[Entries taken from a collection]
'''

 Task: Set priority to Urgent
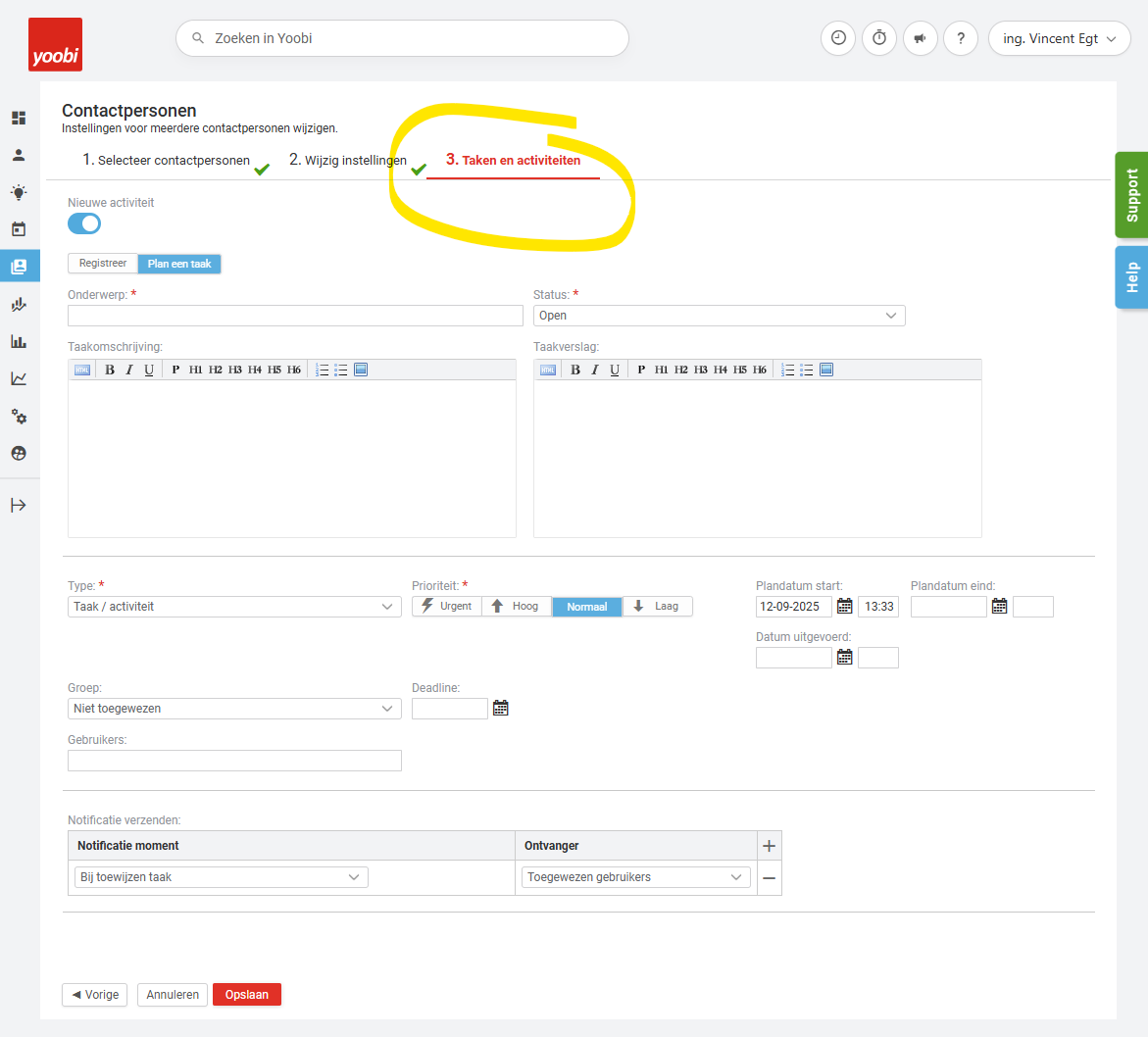click(446, 607)
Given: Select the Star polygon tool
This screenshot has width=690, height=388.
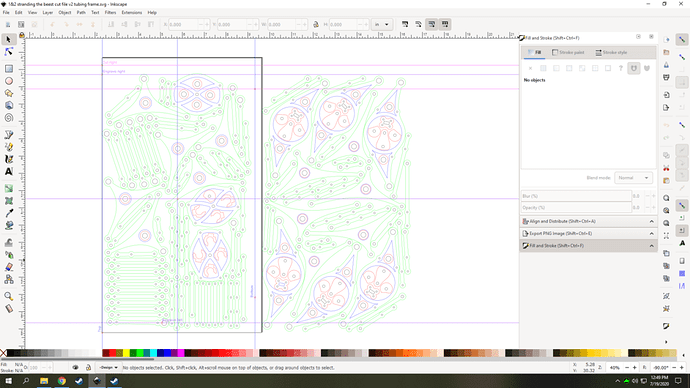Looking at the screenshot, I should pos(8,93).
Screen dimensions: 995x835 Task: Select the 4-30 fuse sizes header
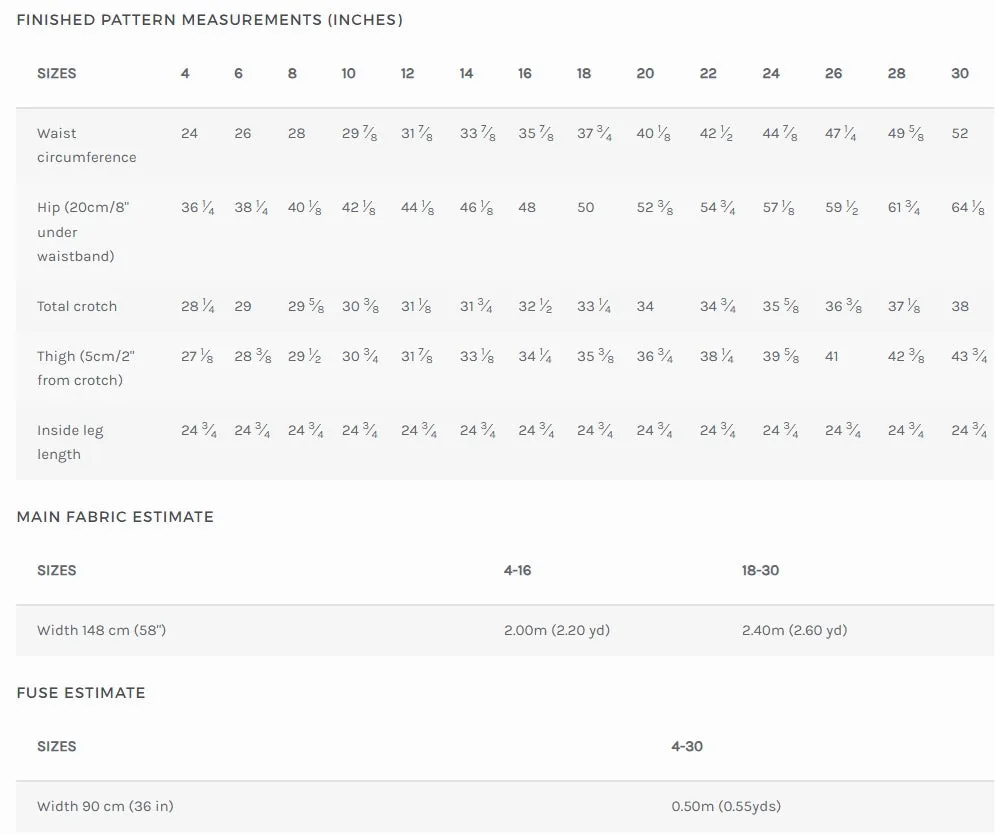[x=687, y=747]
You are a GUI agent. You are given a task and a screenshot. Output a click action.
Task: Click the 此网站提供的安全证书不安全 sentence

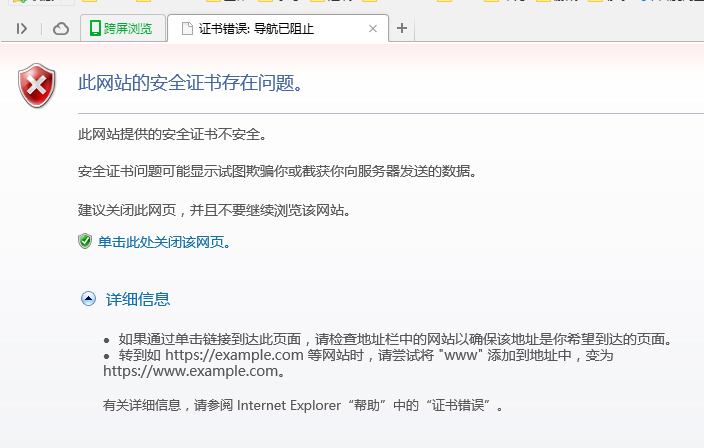pyautogui.click(x=172, y=133)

'''

For the entries above, return an exact copy that omits the images.

> **Reply**:
 Task: Set priority to Urgent
click(446, 607)
Given: Select the Star polygon tool
This screenshot has width=690, height=388.
Looking at the screenshot, I should pos(8,93).
Screen dimensions: 995x835 Task: Select the 4-30 fuse sizes header
[x=687, y=747]
You are a GUI agent. You are given a task and a screenshot. Output a click action.
Task: Click the 此网站提供的安全证书不安全 sentence

pyautogui.click(x=172, y=133)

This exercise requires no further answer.